An activist in a wheelchair, two others using surgical walking sticks, and a galaxy of male and female civil society leaders braved a police blockade of HKS Surjeet Bhawan in the DDU Marg institutional area on August 19, the second day of the three-day We20 Peoples’ Summit, which was demanding that the rich and aspirational countries put people above profits.
The inaugural day on August 18 had gone without incident, with addresses by Teesta Setalvad, Jairam Ramesh, Medha Patkar, Franco Thomas, Vandana Shiva and others. The second day was full of excitement, a tussle of wills between the police – clad in camouflage fatigues and trained for the G-20 summit Prime Minister Narendra Modi will preside over in September – who barricaded the gates and those who were participating in or attending the event.
Several of the 700 delegates representing 70 organisations were staying in the building, owned by the Communist Party of India (Marxist). But others – including Vandana Shiva, Annie Raja, and Jairam Ramesh – managed to find their way in, including the man with a surgical walking stick who was repeatedly blocked by an inspector but ultimately slipped in.
Even as policemen swarmed the iron gates, Annie Raja gave a fiery speech condemning the police siege of the building. Medha Patkar remarked, “This is not the end. We need to continue these struggles at the level of villages and towns, and give voice to the issues of the people.”
Annie Raja gives a speech as the Delhi police blockades the We20 summit. Photo: John Dayal
Thomas Franco from People First said, “Article 19 (1) of the constitution provides for freedom of speech and freedom of expression. No law prevents people from gathering for a peaceful discussion. We condemn the BJP government, who are trying to take away the rights of the people.” Shaktiman Ghosh of the National Hawkers’ Federation condemned the police action and added that “we will fight against these fascist trends, come what may.”
Despite the police at the gates, the atmosphere in the building was one of a community cultural gathering.

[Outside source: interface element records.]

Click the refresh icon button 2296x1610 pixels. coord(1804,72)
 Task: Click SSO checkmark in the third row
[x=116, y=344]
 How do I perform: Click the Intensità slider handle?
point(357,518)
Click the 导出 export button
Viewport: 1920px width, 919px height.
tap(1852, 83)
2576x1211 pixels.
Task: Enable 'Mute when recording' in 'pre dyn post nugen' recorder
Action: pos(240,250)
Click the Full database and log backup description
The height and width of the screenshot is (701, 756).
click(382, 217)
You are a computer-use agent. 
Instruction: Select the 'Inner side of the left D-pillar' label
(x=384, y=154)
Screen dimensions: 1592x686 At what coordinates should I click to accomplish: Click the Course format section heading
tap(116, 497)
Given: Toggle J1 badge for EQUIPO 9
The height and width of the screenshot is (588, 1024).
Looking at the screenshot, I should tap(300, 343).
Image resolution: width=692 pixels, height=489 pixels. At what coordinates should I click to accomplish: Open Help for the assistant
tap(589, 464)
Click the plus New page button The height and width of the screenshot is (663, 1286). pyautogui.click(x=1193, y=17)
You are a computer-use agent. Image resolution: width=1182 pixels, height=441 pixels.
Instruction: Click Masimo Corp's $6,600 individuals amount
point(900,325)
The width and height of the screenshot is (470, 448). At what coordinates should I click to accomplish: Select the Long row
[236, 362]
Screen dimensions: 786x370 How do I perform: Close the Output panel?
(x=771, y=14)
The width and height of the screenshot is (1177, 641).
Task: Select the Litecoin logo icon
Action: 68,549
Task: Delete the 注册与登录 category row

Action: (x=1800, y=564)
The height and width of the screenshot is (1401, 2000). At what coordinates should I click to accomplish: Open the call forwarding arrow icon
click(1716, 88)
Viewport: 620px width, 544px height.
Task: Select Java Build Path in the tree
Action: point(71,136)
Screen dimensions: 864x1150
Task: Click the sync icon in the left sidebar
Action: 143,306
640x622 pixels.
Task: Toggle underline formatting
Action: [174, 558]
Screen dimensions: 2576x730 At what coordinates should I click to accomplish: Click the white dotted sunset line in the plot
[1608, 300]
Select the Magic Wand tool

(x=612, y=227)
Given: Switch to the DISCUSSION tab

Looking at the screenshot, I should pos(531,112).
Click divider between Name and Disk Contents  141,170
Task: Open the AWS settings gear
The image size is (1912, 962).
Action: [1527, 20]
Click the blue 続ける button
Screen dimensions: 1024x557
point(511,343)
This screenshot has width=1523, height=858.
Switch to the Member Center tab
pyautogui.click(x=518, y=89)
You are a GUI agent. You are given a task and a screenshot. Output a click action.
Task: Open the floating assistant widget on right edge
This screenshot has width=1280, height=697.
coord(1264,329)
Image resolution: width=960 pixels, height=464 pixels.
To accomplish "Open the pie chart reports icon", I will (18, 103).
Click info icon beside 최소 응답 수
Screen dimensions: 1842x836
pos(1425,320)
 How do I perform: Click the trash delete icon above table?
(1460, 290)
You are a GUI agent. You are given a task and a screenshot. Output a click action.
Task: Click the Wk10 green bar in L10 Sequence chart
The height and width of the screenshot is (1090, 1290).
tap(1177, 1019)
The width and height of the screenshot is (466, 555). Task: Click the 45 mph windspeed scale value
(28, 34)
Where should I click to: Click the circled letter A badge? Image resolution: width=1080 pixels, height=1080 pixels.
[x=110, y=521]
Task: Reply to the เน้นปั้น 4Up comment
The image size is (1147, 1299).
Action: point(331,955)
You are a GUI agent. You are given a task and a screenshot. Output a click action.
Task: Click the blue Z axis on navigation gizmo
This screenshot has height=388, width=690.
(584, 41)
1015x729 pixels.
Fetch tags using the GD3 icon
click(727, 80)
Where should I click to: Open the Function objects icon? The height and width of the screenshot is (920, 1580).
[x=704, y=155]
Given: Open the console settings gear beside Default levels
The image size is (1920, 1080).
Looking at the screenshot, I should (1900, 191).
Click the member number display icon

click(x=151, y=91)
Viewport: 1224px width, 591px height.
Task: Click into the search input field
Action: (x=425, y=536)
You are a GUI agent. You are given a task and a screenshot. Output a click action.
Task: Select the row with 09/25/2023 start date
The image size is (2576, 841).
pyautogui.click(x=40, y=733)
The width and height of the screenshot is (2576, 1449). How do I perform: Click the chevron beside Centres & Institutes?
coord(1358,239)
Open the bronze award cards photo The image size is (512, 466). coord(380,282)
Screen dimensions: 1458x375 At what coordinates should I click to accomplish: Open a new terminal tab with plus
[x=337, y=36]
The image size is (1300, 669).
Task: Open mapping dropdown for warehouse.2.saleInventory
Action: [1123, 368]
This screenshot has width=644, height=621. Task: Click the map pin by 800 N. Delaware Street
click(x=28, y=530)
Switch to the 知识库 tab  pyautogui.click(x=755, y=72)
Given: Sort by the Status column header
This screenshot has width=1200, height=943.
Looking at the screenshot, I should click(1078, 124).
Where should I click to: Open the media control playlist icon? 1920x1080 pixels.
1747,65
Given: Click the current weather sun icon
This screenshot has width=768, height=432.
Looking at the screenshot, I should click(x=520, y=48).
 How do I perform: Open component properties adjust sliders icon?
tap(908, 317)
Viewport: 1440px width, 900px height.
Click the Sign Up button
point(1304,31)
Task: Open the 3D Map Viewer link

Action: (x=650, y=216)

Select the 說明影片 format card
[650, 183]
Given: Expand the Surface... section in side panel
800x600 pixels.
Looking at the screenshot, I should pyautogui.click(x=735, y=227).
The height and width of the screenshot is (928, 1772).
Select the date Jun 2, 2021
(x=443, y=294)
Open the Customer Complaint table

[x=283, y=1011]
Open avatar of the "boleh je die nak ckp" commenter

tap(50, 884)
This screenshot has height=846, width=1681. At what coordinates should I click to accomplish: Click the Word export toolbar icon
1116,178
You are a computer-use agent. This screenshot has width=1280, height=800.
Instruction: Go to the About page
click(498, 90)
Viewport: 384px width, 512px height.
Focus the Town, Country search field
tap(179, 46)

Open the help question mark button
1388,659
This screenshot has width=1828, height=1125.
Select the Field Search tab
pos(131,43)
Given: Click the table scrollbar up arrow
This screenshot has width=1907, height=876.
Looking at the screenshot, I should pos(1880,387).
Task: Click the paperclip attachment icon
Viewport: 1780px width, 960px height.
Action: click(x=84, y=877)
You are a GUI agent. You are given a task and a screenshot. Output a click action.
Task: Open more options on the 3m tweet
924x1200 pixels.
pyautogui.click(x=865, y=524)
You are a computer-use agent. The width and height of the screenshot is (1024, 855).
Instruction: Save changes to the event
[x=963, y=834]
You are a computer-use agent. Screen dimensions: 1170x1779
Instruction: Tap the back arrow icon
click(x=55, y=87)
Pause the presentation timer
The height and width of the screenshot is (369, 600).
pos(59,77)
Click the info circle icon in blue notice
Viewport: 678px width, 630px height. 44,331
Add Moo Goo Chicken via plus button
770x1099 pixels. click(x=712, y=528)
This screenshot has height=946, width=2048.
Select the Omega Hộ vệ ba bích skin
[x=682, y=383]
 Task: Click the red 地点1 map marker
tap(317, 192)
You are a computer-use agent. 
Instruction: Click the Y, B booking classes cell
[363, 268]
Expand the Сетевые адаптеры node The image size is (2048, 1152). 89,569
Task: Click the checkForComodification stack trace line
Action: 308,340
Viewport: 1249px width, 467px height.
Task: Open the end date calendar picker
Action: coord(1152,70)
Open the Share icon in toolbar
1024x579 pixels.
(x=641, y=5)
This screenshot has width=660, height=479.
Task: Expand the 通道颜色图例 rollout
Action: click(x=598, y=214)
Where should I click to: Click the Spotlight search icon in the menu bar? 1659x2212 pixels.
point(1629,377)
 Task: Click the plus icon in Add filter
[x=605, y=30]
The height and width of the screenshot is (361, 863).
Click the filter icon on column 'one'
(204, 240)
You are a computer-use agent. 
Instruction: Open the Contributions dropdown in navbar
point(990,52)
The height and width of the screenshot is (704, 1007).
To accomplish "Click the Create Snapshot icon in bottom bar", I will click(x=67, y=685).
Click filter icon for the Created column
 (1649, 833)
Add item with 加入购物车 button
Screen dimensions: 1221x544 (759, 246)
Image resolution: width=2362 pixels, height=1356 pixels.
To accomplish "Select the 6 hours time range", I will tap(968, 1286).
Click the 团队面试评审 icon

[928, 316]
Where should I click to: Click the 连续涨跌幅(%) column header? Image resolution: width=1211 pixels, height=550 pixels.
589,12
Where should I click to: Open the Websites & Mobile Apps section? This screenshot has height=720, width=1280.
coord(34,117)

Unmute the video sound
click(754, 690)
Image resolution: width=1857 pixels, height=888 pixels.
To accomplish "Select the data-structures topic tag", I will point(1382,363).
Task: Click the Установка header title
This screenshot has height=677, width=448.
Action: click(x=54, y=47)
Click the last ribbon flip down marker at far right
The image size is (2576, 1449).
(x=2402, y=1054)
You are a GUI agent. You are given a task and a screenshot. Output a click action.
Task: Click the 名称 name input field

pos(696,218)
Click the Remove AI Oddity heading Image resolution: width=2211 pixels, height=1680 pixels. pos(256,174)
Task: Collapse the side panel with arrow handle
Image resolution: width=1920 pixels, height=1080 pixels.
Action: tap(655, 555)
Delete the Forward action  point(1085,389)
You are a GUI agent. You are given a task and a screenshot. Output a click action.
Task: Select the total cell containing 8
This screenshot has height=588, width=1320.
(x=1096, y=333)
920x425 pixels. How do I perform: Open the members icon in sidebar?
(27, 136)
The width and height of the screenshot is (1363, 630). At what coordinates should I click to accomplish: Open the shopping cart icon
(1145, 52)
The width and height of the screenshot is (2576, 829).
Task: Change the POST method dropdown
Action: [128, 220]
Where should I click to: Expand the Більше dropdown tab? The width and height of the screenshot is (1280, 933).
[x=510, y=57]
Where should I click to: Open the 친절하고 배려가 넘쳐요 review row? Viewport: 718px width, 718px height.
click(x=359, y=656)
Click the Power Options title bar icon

The ground floor saw stalls of political and economic literature, the works of Ambedkar, stalls of Khadi clothes, handbags and paintings, and on-the-spot work by young artists.
The organisers, who had the permission of the owners of the premises to hold the event, were served a notice denying them permission. They then decided to cut short the proceedings of the third day. The many delegates staying in the building left for home on August 20, but not before passing the We20 Declaration.
The failures of the Modi government and the G20
In the sessions on the first two days, economists, political scientists and civil society leaders called the bluff of the Modi administration which was projecting to the leaders of G20 nations that the prime minister was “governing India in the best traditions of liberal democracy”.
The inaugural programme on August 18 had a panel of speakers including Brinda Karat, Manoj Jha, Harsh Mander, Arun Kumar, Hannan Mollah, Teesta Setalvad, Medha Patkar, Jayati Ghosh, Rajeev Gowda, Franco Thomas among others.
The six workshops on day 2 focussed on global finance, big banks, and their impact on people; the right to information; digital data and surveillance; and climate change. Jairam Ramesh, Vandana Shiva, Anjali Bhardwaj, Amrita Johri and Nikhil Dey were among the speakers.
India’s failure on several fronts, including freedom of speech and civil liberties, the plight of the people along the coastline, the exploitation of gig workers in the digital and app-based marketplaces, and assaults on freedom of religion and belief came up for detailed analysis. A young woman living and farming on the Yamuna riverbed, having been displaced multiple times, spoke of the human cost of the G20 summit as hutment dwellers have lost their homes to bulldozers which are “beautifying the capital”.
Almost every speaker questioned the massive public spending on the G20 preparations, with tens of crores spent on advertising alone, which centred on Modi alone.
As economist Jayati Ghosh pointed out, the G20 summit remains an informal elite club, holding all its discussions behind closed doors, with no participation from the people who are affected by their decisions and recommendations. It is going to be less about the real concerns of the people and more of a prescription from the “masters”.
Photo: John Dayal
The declaration
The declaration released on the aborted third day of the session called “for solidarity and unity among all democratic forces, peoples’ movements, civil society organisations, human rights defenders and progressive individuals to demand robust South-South cooperation, and a just, inclusive, transparent and equitable future for people all over the world.”
The declaration also strongly condemned the erosion of democratic institutions and spaces; the attack on constitutional values, civil society groups, human rights defenders and academic bodies; the use of digital surveillance and data privacy; the dilution of laws related to the right to information; criminalisation of dissent; and much.
The declaration ‘People and Nature over Profits for a Just, Inclusive, Transparent and Equitable Future’ condemned the police action while critically looking at the G20 and demanding the overhaul of the international financial architecture. It called out the “false market-based solutions” to the climate crisis proposed by the G20 which have resulted in the “financialisation of nature”, creating a crisis in communities dependent on natural resources. It rejected corporate capital’s capture of global food governance through the Agreement on Agriculture in the WTO, and emerging bilateral and multilateral trade agreements.